I always appreciate the opportunity to bust myths about flexible work with Digiday’s WorkLife Managing Editor Jessica Davies. Two of the myths we explored in her latest feature included, “Flexibility means working at home” and “It’s an HR problem to solve.”
The first myth is rooted in the continued focus on location and believing hybrid and flexibility are the same thing. Hybrid, or whether we work onsite or remotely, is A FORM of broader flexibility that works for some jobs and people but not every person and every job.
By emphasizing location and hybrid, we risk excluding an important segment of employees—those who don’t have jobs that can be performed remotely, which is estimated to represent between 55-40% of all workers.
“When you leave that universe out, you’re not creating what we call a flexible operating model. Flexibility is a way of operating your organization. It’s not a program, it’s not a policy.”

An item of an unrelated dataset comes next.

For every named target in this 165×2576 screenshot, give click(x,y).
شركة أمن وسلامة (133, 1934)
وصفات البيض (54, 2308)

And because this is all about operations, “It’s a myth that HR is going to be in charge. Senior leadership needs to understand this is about reimagining the way your organization operates with HR there as a support for the parts that are theirs.”

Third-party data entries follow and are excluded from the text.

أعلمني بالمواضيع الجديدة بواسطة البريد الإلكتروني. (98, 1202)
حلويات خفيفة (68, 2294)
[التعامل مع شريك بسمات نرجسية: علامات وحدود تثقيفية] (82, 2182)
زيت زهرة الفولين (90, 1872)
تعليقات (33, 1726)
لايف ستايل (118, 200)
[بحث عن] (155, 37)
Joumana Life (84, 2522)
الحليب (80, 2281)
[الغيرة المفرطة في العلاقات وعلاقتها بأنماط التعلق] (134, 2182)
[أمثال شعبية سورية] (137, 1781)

Work flexibility requires an all-hands-on-deck C-suite approach that includes, but isn’t only, the CHRO. Read the full story and learn why flexibility also is not just about working parents and cost-cutting.
WTF is asynchronous work?
I also chatted with Jessica and WorkLife for an April story about asynchronous work and the confusion surrounding this term. Love the story headline! WTF is asynchronous work?
Synchronous work is when two or more colleagues are working – speaking – together at the same time. Responses are immediate.

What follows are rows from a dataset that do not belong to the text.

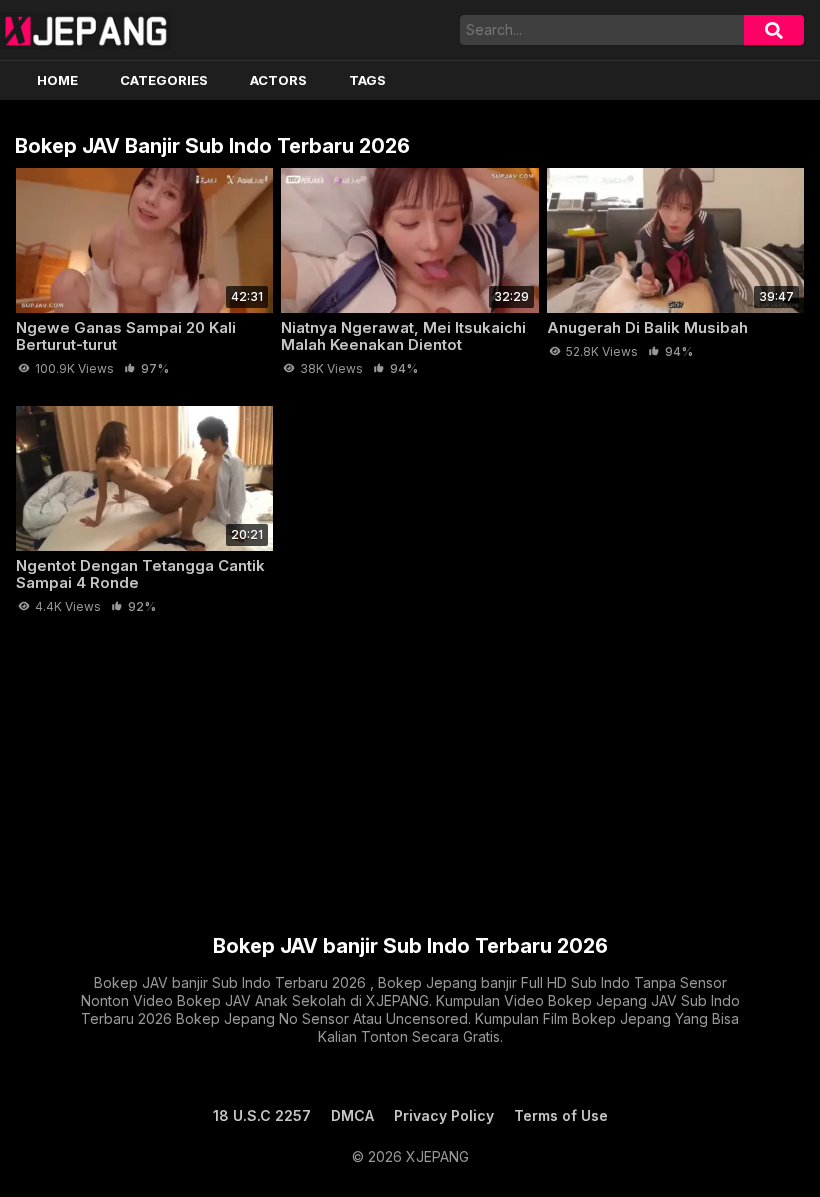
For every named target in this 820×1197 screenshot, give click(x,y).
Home (57, 80)
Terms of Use (561, 1115)
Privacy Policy (444, 1115)
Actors (278, 80)
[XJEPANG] (85, 30)
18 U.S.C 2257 (262, 1115)
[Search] (774, 30)
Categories (164, 80)
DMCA (352, 1115)
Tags (367, 80)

Asynchronous work is the opposite and as such, an immediate response is not expected.
I explained, “The confusion is occurring because not everyone has understood that to make it work well, you need to set some guardrails on how it’s going to work. When you hear a lot of managers right now saying they’re overloaded, it’s because there are no rules (around asynchronous working.) If everyone is doing their own thing, there is no coordination. It’s a mess.”
Yes, asynchronous work is another shiny, buzzy “future of work” concept but ultimately it’s about HOW and WHEN we use technology to get work done. Like hybrid or remote are about WHERE we work, and the four-day workweek is about WHEN we work.
But it all starts with WHAT or “what do we need to do?” That’s high performance flexibility.